PAGE EXCERPT
***

Tuesday, December 16, 2014

What if your team is completely agile minded?


Imagine you are an agile coach. If you are already one, the imagine part is easier. Your goal is to get your team to the top level of agile development. Let’s get back to: ‘What is agile?’ Agility is the ability to adapt to any circumstances. Not just the urge to adapt, or only wanting to adapt, or the ability that you can adapt, but that you are adapting. It’s a process. You are moving to the circumstances. They are leading. And if you are not capable to follow, for any reason, you are not being agile.

But, is this really as tough as I just described it here? 

Are there no excuses? Let’s try to imagine it in real life, in a real company. There is a difference between you and the world around you. Let me explain. If your company isn’t agile, doesn’t always mean that you are not! If the company has a policy to make his software evolve not based on customers but their own intuition, then they are not agile to their environment. Their software solution is probably dying a slow death. Besides the point I’m trying to make here, if their customers are followers and not depend on their own vision, the company does not have to adapt then there is no point of discussion in agility. What I’m trying to say is that if your environment is not changing, you don’t have to. You maybe have the ability to adapt, but it’s not being triggered. The question is, are you agile if you got the ability to adapt when you don’t need to?


How do you know you’re agile? 

Now that’s a good question! How do I know that I’m agile while I’m not given a change to be? Is there some way I might lose my ability to adapt when I’m not challenged? I think you can actually. Fortunately we live in a society which breaths on opinions. So if you are not changing in the way you develop your company’s software, the only possible cause there can be… You’re right, it’s your company! Go ahead, blame them. They are taken away your gift in adapting. (It only complies if you are willing to be agile of course.)

***

RAW DATA
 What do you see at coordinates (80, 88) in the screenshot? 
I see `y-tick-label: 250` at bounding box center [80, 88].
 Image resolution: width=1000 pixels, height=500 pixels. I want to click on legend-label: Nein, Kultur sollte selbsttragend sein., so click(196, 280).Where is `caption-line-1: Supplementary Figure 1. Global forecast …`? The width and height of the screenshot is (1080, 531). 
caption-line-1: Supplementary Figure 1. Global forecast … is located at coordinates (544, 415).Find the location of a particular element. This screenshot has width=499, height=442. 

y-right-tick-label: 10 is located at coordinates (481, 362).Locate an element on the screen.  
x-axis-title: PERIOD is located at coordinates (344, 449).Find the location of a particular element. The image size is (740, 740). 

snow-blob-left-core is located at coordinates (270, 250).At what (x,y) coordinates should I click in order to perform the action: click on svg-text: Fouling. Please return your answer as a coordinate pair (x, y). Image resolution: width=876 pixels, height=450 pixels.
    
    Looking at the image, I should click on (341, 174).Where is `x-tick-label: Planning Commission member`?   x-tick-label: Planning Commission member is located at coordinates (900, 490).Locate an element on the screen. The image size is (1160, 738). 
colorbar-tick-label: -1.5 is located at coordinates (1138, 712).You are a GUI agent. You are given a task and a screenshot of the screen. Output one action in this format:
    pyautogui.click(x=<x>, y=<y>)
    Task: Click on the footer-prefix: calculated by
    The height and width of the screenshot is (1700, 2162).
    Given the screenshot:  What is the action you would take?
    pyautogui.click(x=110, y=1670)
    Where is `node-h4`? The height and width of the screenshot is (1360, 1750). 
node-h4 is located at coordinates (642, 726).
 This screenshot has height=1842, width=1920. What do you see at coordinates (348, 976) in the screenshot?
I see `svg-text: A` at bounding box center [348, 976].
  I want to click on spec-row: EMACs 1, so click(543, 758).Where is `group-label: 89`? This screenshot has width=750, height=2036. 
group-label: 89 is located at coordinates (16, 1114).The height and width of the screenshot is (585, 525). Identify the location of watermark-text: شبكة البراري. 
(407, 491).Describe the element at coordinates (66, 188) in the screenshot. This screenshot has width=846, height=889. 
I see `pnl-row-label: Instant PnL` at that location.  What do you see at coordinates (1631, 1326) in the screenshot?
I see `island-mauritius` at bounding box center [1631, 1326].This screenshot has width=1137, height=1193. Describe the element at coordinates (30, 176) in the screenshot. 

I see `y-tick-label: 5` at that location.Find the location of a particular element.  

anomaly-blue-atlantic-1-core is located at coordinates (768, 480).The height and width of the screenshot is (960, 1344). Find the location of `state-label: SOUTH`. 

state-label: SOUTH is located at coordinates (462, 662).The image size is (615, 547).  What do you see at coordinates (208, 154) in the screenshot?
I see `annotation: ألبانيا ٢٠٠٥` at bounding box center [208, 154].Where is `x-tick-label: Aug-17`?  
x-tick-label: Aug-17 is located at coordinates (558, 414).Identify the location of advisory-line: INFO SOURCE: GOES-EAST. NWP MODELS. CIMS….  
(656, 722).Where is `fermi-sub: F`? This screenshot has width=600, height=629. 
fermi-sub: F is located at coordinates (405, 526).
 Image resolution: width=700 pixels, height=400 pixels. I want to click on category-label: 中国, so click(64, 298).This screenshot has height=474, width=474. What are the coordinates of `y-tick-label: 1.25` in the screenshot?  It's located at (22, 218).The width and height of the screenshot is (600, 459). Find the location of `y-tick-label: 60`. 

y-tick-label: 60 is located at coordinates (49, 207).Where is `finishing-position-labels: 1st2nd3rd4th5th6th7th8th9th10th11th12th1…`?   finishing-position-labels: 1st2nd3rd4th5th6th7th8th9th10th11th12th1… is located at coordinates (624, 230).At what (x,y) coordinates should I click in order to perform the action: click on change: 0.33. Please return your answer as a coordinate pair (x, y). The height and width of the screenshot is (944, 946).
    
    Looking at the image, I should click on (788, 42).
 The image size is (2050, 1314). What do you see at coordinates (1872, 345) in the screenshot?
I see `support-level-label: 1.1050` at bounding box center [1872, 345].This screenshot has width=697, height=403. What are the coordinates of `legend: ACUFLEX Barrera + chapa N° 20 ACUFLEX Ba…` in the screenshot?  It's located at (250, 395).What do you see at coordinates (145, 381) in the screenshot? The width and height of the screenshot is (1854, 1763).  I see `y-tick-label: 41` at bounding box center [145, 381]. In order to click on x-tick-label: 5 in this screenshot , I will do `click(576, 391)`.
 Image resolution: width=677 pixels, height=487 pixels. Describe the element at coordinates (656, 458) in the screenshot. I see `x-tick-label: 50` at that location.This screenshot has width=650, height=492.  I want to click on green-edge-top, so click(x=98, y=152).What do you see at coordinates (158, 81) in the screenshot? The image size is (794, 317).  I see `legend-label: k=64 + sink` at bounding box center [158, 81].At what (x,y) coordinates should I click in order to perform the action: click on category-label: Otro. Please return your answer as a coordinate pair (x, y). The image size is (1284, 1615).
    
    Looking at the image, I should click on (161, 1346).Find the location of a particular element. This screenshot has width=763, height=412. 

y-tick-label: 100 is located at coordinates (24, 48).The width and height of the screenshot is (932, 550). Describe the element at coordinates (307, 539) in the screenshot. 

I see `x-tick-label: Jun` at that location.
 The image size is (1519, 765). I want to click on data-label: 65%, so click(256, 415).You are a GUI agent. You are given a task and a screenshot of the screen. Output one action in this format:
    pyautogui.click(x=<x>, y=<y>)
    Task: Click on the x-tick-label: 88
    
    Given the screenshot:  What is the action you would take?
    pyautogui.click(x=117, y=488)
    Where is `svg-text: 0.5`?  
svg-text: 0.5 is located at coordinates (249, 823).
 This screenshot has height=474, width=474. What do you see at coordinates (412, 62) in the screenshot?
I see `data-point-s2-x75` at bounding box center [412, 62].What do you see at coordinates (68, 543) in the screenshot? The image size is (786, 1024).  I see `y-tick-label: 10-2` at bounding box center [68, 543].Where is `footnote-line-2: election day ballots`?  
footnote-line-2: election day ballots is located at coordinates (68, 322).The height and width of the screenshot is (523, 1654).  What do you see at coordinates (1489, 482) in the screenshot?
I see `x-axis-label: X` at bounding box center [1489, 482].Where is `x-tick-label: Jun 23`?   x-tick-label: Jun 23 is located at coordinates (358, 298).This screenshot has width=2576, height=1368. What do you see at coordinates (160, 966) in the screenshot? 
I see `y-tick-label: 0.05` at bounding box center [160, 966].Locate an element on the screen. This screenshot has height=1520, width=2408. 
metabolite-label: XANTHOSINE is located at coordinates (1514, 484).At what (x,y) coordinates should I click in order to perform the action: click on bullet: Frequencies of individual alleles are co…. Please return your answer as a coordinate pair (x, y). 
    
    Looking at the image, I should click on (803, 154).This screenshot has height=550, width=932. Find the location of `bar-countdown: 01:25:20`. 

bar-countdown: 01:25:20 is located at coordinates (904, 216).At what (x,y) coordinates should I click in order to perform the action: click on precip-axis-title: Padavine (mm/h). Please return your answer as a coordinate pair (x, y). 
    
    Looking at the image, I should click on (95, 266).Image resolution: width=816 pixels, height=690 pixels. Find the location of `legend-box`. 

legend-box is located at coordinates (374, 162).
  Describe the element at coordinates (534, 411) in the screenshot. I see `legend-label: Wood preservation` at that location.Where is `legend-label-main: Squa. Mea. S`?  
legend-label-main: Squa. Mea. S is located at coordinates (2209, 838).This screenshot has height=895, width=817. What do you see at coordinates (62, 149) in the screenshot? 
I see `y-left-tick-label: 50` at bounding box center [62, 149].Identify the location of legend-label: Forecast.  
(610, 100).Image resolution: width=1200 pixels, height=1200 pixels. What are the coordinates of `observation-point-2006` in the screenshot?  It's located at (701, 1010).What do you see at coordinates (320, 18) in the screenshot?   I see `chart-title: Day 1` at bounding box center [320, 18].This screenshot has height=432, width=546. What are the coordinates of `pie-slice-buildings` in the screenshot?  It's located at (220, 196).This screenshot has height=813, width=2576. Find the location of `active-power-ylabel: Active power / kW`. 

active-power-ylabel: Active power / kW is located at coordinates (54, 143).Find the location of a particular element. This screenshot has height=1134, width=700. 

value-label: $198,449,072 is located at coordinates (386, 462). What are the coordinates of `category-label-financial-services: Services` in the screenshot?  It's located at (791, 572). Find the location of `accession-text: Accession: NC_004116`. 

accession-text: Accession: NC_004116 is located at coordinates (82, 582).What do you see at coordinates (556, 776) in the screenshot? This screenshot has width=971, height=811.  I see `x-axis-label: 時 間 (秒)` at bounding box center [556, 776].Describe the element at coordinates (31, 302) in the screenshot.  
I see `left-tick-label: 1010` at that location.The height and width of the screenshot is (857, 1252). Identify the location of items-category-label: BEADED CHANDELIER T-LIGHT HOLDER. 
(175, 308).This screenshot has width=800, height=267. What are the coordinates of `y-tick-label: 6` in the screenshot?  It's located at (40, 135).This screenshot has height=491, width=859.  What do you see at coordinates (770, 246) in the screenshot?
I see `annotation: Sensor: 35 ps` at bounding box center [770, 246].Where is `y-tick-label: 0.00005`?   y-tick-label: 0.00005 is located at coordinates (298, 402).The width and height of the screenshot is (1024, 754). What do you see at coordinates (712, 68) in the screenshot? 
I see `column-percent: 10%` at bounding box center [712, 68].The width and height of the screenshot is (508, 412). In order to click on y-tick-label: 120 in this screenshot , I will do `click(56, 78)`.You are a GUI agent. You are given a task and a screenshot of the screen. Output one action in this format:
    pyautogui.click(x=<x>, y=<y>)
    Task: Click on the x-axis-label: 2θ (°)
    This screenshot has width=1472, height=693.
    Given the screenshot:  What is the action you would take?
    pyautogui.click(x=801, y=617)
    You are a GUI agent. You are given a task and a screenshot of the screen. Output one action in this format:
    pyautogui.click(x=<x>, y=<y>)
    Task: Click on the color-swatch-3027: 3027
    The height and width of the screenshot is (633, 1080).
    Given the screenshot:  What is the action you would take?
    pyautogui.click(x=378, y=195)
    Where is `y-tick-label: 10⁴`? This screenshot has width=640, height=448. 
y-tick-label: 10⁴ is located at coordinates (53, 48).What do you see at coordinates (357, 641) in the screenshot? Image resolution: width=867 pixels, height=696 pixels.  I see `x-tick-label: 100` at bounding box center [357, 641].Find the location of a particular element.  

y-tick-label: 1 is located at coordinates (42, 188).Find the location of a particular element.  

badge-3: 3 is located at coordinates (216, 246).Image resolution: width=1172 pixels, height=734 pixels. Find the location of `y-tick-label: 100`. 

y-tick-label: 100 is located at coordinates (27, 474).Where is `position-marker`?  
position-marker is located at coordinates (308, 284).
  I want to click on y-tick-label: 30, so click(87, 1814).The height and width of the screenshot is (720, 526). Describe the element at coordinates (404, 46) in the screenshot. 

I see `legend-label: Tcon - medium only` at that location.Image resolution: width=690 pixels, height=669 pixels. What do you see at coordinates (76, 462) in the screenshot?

***

REQUIRED WORK
1. Answer these questions using the blog post on agile teams:
(a) How does the post define agility?
(b) What does the post say is probably happening to the software of a company that evolves it based on its own intuition rather than on customers?
(c) What does the post name as the only possible cause if you are not changing the way you develop your company's software?
2. In one to three sentences, explain why the blog post on agile teams says you may not need to adapt even if you have the ability.
3. Extend the blog post on agile teams from its final sentence.
The data is separate material from the blog post on agile teams.

YOUR RESPONSES
1.
(a) Agility is the ability to adapt to any circumstances.
(b) Its software solution is probably dying a slow death.
(c) Your company.

2. If your environment is not changing, you don't have to change either. You may have the ability to adapt, but it is not being triggered.

3.
So if your team is agile minded and you don’t get any step further, what do you do? 

This is the biggest challenge of all. Make the company agile. Now that’s a big task to do. How on earth are you going to do that? You only are an agile coach, or a developer. (With developer, I mean any the people in the development team.)

As a company why do you need to adapt to y

our environment?

What’s the use? What is the problem if you don’t? In what kind of trouble are you getting yourself into? If you’re environment is still in tune with your software, why should you worry for the future when things are going to change? What triggers you to react on changes and how do you prepare yourself for something you haven’t encountered yet?

You have to find out what likely is going to happen in the (near) future. 

  1.  The customer waits for a long time to get the functionality they want. (The customer wants it by tomorrow at least.)
  2. The customer doesn't get the long-awaited features at all. (Because the company thinks the customer wants something the company came up with.)
  3. The quality is not good enough. (The development team didn't quite catch the goal or reproducible examples/scenario.)
  4. The features delivered are not intuitive. (The developers do not feel what the customer wants and their idea of functionality, location of buttons, labels or workflows do not correspond the customers ones.)
  5. The company is creating a risk by implementing long going software trajectories that runs out of alignment with customers’ expectations. (If you don’t deliver incremental software, you do not get feedback on time but weeks or months later and then the time you spend on that changes can be thrown away.)
  6. The customer gets irritated. (When the functionality is not what they expected, they assumable go the next software provider.)
  7. The Employee is getting frustrated. (Because of all the bugs, angry customers and atmosphere.)
  8. The employee is going to be dumb. (He is not challenged anymore and it’s more like working on an assembly line, instead of his vivid empathy or imagination.)
So, these are good reasons to be as agile as possible, right?

Tuesday, November 4, 2014

Two feet on the ground (Refining)

This is what we want: we want the user story under control
This is what the PO wants: the PO want the user story in the sprint and finished in it.

Theory vs. reality

There are a few things I need to explain or bring up before we go further.
Most of the pitfalls we encounter are these:

  • The user story is bigger than we thought
  • The acceptance criteria grew throughout the sprint
  • We came across things we didn't think of at first
  • We needed more resources than we thought.
  • The user story actually became clear in the sprint itself.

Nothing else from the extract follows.